Desde la OCU recuerdan que los medicamentos están diseñados para administrarse de una forma concreta, definida por el fabricante y recogida en el prospecto. En el caso de los comprimidos y cápsulas, lo habitual es ingerirlos enteros con un vaso de agua, salvo que el propio medicamento indique explícitamente que puede partirse, triturarse o manipularse de otro modo.

El gran problema

El problema, según explica la organización, es que romper o triturar una pastilla puede alterar la forma en la que el fármaco actúa en el organismo. En algunos casos, esa manipulación puede hacer que el principio activo se libere demasiado rápido, pierda eficacia o aumente el riesgo de efectos adversos.
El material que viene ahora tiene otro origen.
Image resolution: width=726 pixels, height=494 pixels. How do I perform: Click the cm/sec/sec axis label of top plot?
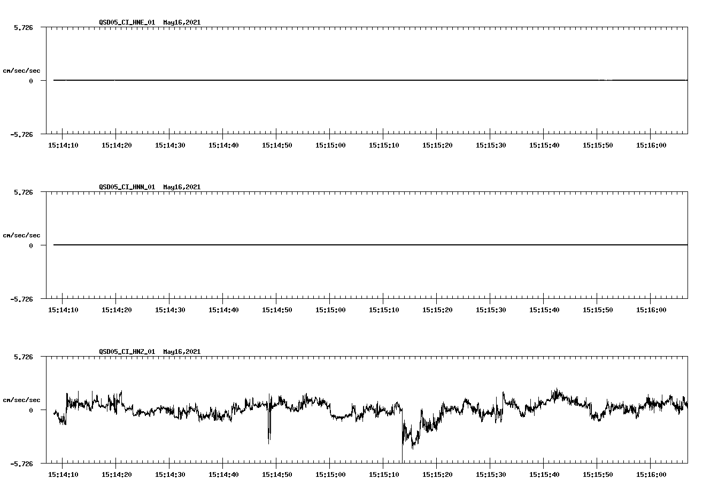tap(22, 70)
La OCU subraya que solo debe partirse o triturarse un medicamento cuando el prospecto lo permita expresamente. Algunos comprimidos están incluso diseñados con una ranura para facilitar su división, pero eso no significa que todos puedan manipularse.

Prohibido partir

La advertencia es especialmente clara en tres tipos de medicamentos que no deben partirse ni triturarse. En primer lugar, los medicamentos gastrorresistentes, cuya cubierta protege el estómago y permite que el fármaco se libere más adelante en el aparato digestivo. Romperlos elimina esa protección y puede provocar irritación gástrica o reducir su eficacia.
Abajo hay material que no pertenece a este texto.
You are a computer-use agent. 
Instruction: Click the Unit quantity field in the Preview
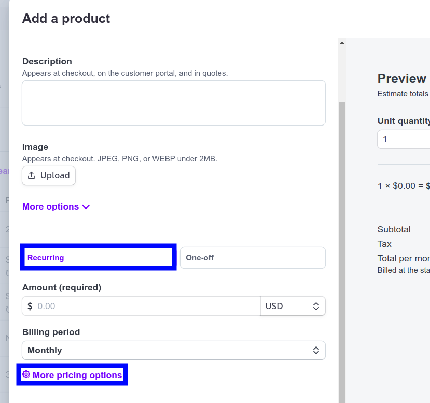point(405,139)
En segundo lugar, los medicamentos de liberación modificada o prolongada, diseñados para liberar el principio activo de forma lenta y sostenida. Al triturarlos o partirlos, se rompe ese mecanismo y el cuerpo recibe la dosis de golpe. La OCU señala una única excepción conocida por muchos pacientes: algunas cápsulas de omeprazol y esomeprazol, que sí pueden abrirse y mezclar su contenido con agua, siempre siguiendo las indicaciones del prospecto.

Una persona sostiene una pastilla Freepik

Por último, la organización advierte sobre los llamados medicamentos “peligrosos”, que tampoco deben manipularse, ya que hacerlo puede suponer un riesgo tanto para quien los toma como para quien los maneja, por ejemplo al inhalar partículas del fármaco.

El mensaje de la OCU es que ante la duda, no manipular el medicamento y consultar siempre el prospecto, al farmacéutico o al médico es lo correcto.